### TAAKDOEL
Ga verder met de overdenking over de tempelreiniging hieronder en schrijf door na de laatste zin.

### TEKSTFRAGMENT

########

Als ik over „schriftgeleerden” sprak, moeten we natuurlijk ook onszelf weer niet voorbij zien. Want wij, die voorstanders zijn van „Bewaar het Pand”, lopen ook gevaar, niet te buigen voor de majesteit van het Woord van God, omdat de God van het Woord door ons ook niet gekend wordt. Zelfonderzoek blijft derhalve altijd een geboden zaak.

Daar de woorden door de Heere Jezus in onze tekst verhaald, reeds voorkomen in het O.T., hoewel we met een gebeuren in het N.T. te doen hebben, leert dit ons, dat de tempelreiniging méér inhoudt dan een incidenteel geval.

Het gaat in deze tekst ten diepste over „leven” en „dood”: Vaders huis is Gods huis, dat is het huis des gebeds. Daar was, in de weg van het gebed, het „leven” uit genade te verkrijgen, voor een dood-arme zondaar.

Een „moordenaar^kuil”, doet ons denken aan een hol of een spelonk, waar moordenaars zichzelf ophouden. Dat zijn mensen die een ander naar het leven staan, zijn „dood” zoeken. En wie denkt hier dan niet aan hem, die in de bijbel de „mensenmoordenaar van de beginne” genoemd wordt?

Goed gezien was het dus zo, dat het huis van God gedegradeerd was tot een woonstede van de duivel.

En dat is een zeer ernstige zaak, die niet alleen terug te brengen is tot het gebeuren dat de evangelisten ons verhalen, maar het is een zaak die de eeuwen door al aan de orde geweest is, en aan de orde blijven, zal, zolang als deze wereld bestaat. We moeten dus niet alleen kijken naar de „vrome” mens uit Jezus dagen, maar naar de mens. van alle tijden, met onszelf incluis.

########

### GEGEVENS
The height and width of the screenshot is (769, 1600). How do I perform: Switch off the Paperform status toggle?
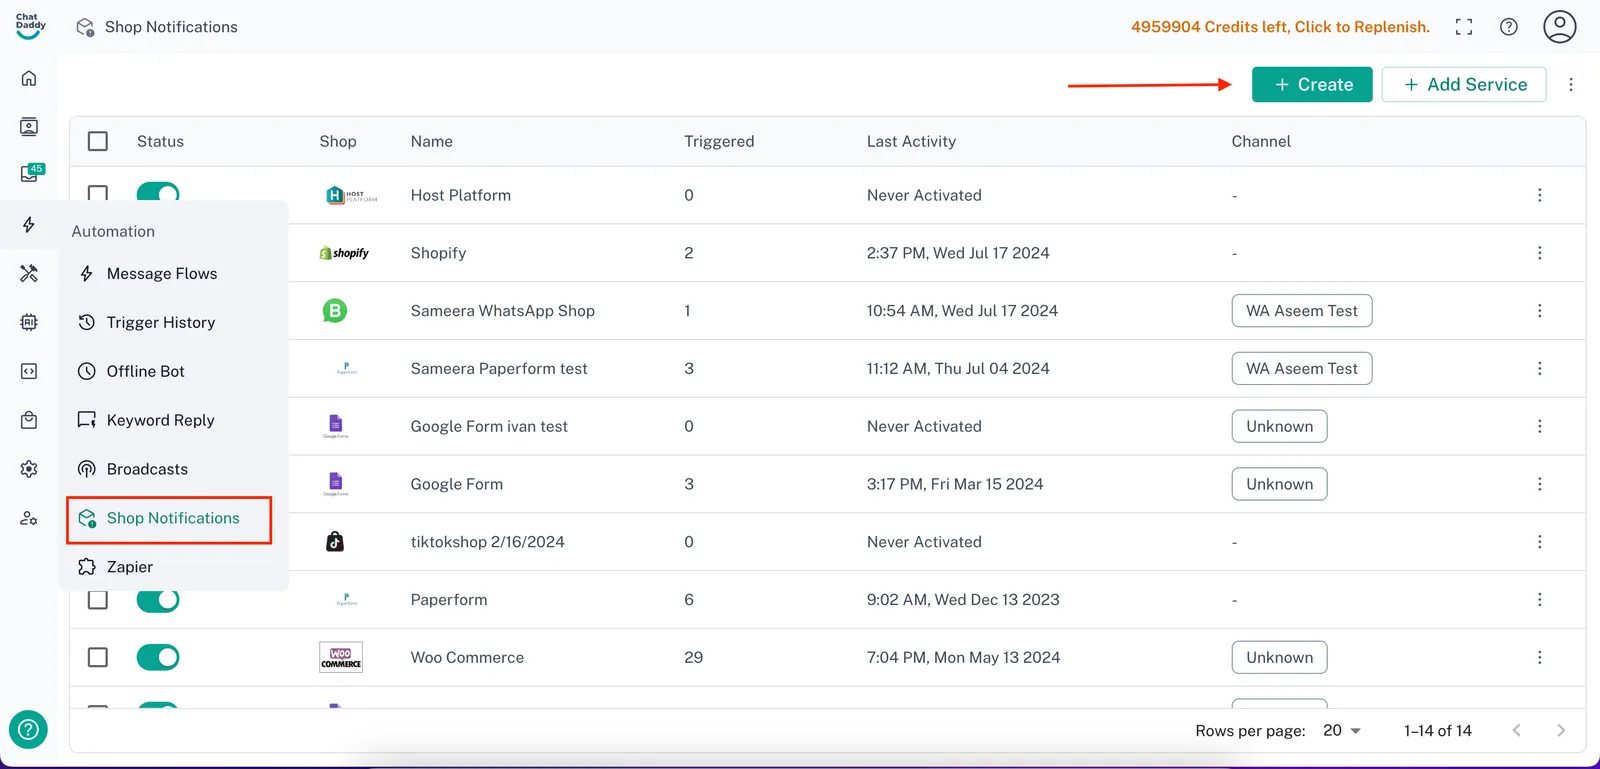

########

### ANTWOORD
Door de val is de mens niet anti-religieus geworden. Hij is door God goed geschapen. God woonde in de mens als in een tempel. Paulus zegt omtrent de gelovigen in 1 Cor. 6:19 „dat hun lichamen tempelen zijn van de Heilige Geest”. Vóór de val waren de lichamen van Adam en Eva dat ongerept. Doch dóór de val heeft de mens de dood boven het leven verkoren. Hij heeft de duivel boven God verkoren.

De moordenaar kwam in de tempel van het lichaam op de troon te zitten en God moest er af. Dit is een daad, zo verschrikkelijk, dat zij elke beschrijving tart.

Het gevolg van dit alles is geweest, dat het menselijk hart, dat als een tempel Gods geschapen is, in een moordenaarskuil veranderd werd. We zien daarom moord op moord zich voltrekken: Eva verleidde Adam. Middellijkerwijs heeft zij haar man van het „leven” beroofd. Kain sloeg Abel dood. En ga zo maar door. De wereldgeschiedenis laat ons echt wel zien, dat het waarheid is, wat in de belijdenis geschreven staat, dat de mens van nature geneigd is om God en de naaste te haten. Voor zover de moordenaar in ons hart nog niet tot openbaring komt, leeft hij er toch in, als we het maar willen zien. Hebben wij het ook al leren zien, en dan met ogen, die door de Heilige Geest daartoe geopend zijn? Dan wordt er iets ingeleefd van het ontzaggelijke van de val: God uit ons leven en de duivel er in! Wie kan het peilen hoe groot de ellende is, waarin de mens door eigen schuld terechtgekomen is?

God had zich door deze vrijwillige daad van de mens, geheel aan de mens kunnen onttrekken. Dan zou Hij recht geweest zijn in al Zijn weg en werk.

Doch tot betoning van Zijn genade gaf Hij aan de mens de tabernakel en later de tempel, omdat Hij toch een plaats wilde hebben, om te wonen onder de mensen,. Opdat de mensen in die tabernakel, in die tempel, Gods aangezicht zouden zoeken. Opdat zij in die tempel „handel zouden drijven met God.”

Handel drijven met God?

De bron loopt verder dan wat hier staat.